Americans, unlike other people, are so madly in love with their Colts and Winchesters that we have ignore their constant danger. If we as a nation are willing to commit troops to eliminate a possible threat in the form of Saddam Hussein, why are we not willing to destroy an equally menacing peril in our own homes? While dealing with foreign threats to our safety, we should remember to seek to diminish domestic violence as other countries have done following their own tragedies.

Several years ago, following a small-town gun massacre in Port Arthur, Australia (an equally gun-loving nation) began buying back rifles throughout the country, making them illegal except for special rural cases. Following that legislation violent crime has decreased. Several weeks ago another gun rampage claimed innocent lives in Australia at Melbourne's Monash University. A handgun was used by a licensed owner in this case. Prime Minister John Howard and his conservative government immediately sought to implement stricter gun control laws and possibly buy handguns from its citizens.

The U.S. government, unlike its little brother Down Under, has not jerked its knee toward stricter gun control no matter how terrible the killing spree. This temporary paralysis stems from a brace applied by the most effective lobbying group north of the Rio Grande: the National Rifle Association.

Charlton Heston and his cronies cling to their guns as maniacally as disco fans to the past.
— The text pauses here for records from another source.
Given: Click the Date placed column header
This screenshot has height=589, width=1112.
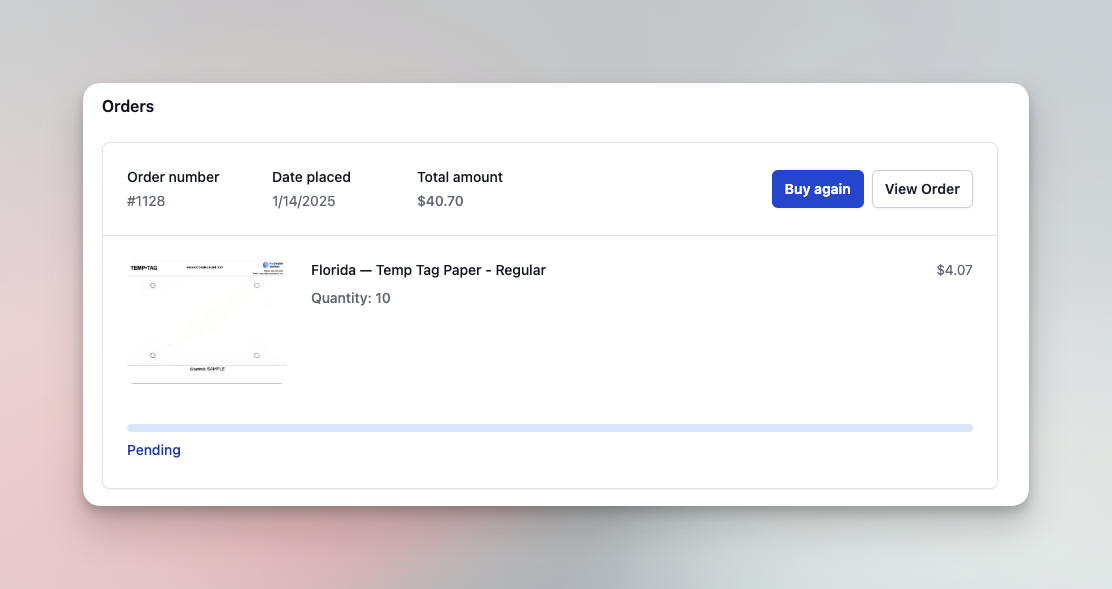Looking at the screenshot, I should 311,177.
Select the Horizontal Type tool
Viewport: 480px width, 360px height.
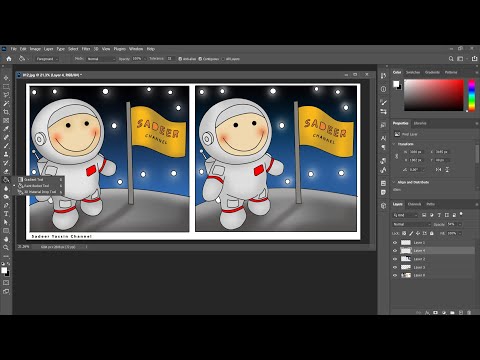pyautogui.click(x=6, y=214)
In fact, following the Columbine shootings Heston did one of his finest gun-clutching demonstrations ever in Denver, promising that gun-control advocates would only get his weapon "from my cold, dead hands." He followed that performance with one in Flint, Michigan immediately after a first grader shot a classmate. At age 78, Heston, like most his age, won't be able to hold onto that gun for much longer thanks to senescence.

He along with other gun fans use The Constitution's Second Amendment as their first line of defense to keep their toys. They may be a well organized lobby, but they are far from a "well-regulated militia" so they must use only the second half of the amendment: their right bear arms. Fine, but they are a using a "living document" that is not infallible. Don't forget that prohibition was one part of The Constitution. It took the United States only 14 years to realize its mistake on that amendment. Now is a good time to adjust the law of the land, 211 years after the Bill of Rights, and take guns off the street.

Beyond their constitutional right, gun owners need their weapons for protection. These are most likely the reported 3 percent of illiterate citizens inhabiting the United States, failed by the public education system, who cannot read report after report explaining that more gun owners or their family members are injured by their own weapon than would-be attackers. Last year 11,000 people were murdered in the United States, most with guns. America is successfully terrorizing itself.

Guns no longer belong in the homes of Americans; we are too dangerous as a people for our own good. The British are no longer coming and if they were, what teenage girl wouldn't want Prince Will as their ruler? Americans no longer need to hunt to get their food, thanks to modern refrigeration. If sport is an issue, what's more exhilarating than using a bow and arrow? If it was good enough for Robin Hood, it should be good enough for any Busch drinker (tights are optional).

Modern society does not necessitate gun ownership, thanks to super markets and paintball. There is no practical purpose they serve other than to kill people and inflict terror.

The old, tasteless saying that appears on T-shirts and bumper stickers goes something like: "Guns don't kill people, I do." That's exactly the problem. We are violent animals. We do not need more weapons than we already have. Our infatuation with guns has gone too far and caused too much pain. Even without guns around, I will think them cool and the skeet will live without fear. I still think disco was cool, yet society is safer without that movement as it will be without smoking barrels.